Zawodnik Wisły Kraków: Uwierzyliśmy w swoje umiejętności, jednak zdajemy sobie sprawę z wagi starcia z Legią
W sobotę Biała Gwiazda odczarowała stadion Śląska Wrocław i wygrała z ekipą Jana Urbana. Świetną pracę w środku pola wykonał Pol Llonch. - Jestem bardzo zadowolony. Uważam, że cała drużyna pokazała siłę w tym spotkaniu. Cieszę się, iż wyjeżdżamy stąd z trzema punktami - rozpoczął 25-latek.
Sobotni pojedynek został rozstrzygnięty przez Hiszpanów. Pierwszą bramkę zdobył Jesús Imaz, zaś drugą z jedenastu metrów Carlos López. Czy arbiter słusznie wskazał na wapno? -Szczerze mówiąc nie widziałem tej sytuacji z rzutem karnym, ponieważ byłem zbyt daleko. Zakładam jednak, że skoro sędzia wrócił do tej akcji za pomocą systemu VAR, to podjął słuszną decyzję - wyjaśniał.
- Kolejny mecz na zero z tyłu to dodatkowy plus. W ostatniej kolejce też zachowaliśmy czyste konto, jednak nie strzeliliśmy bramki, chociaż mieliśmy mnóstwo okazji - przypominał Hiszpan.

DOSTARCZONE INFORMACJE:
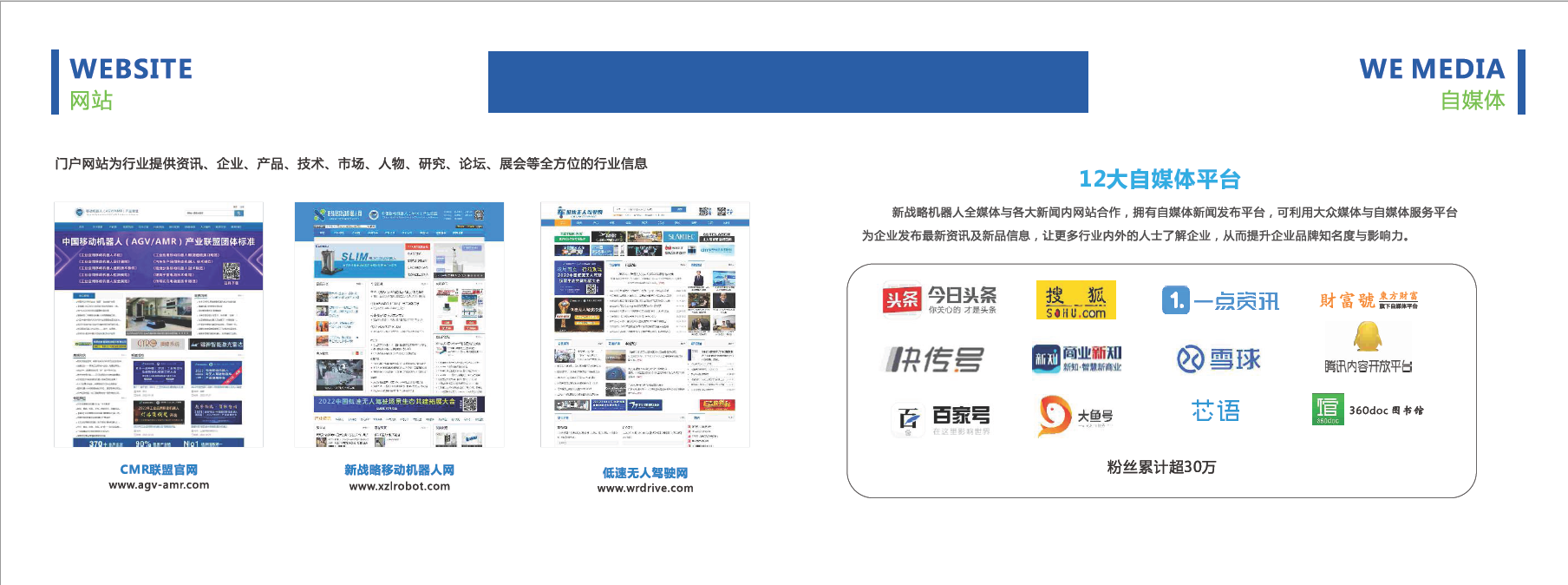Click the www.wrdrive.com URL
Image resolution: width=1568 pixels, height=585 pixels.
point(645,488)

ZADANIA DO WYKONANIA:
1 > Kto według fragmentu dokumentu zdobył pierwszą bramkę w sobotnim pojedynku?
2 > Zwróć bez zmian tekst z fragmentu dokumentu od słów „Zawodnik Wisły Kraków: Uwierzyliśmy” aż do słów „decyzję - wyjaśniał.” włącznie.

ODPOWIEDZI:
1 > Jesús Imaz.

2 >
Zawodnik Wisły Kraków: Uwierzyliśmy w swoje umiejętności, jednak zdajemy sobie sprawę z wagi starcia z Legią
W sobotę Biała Gwiazda odczarowała stadion Śląska Wrocław i wygrała z ekipą Jana Urbana. Świetną pracę w środku pola wykonał Pol Llonch. - Jestem bardzo zadowolony. Uważam, że cała drużyna pokazała siłę w tym spotkaniu. Cieszę się, iż wyjeżdżamy stąd z trzema punktami - rozpoczął 25-latek.
Sobotni pojedynek został rozstrzygnięty przez Hiszpanów. Pierwszą bramkę zdobył Jesús Imaz, zaś drugą z jedenastu metrów Carlos López. Czy arbiter słusznie wskazał na wapno? -Szczerze mówiąc nie widziałem tej sytuacji z rzutem karnym, ponieważ byłem zbyt daleko. Zakładam jednak, że skoro sędzia wrócił do tej akcji za pomocą systemu VAR, to podjął słuszną decyzję - wyjaśniał.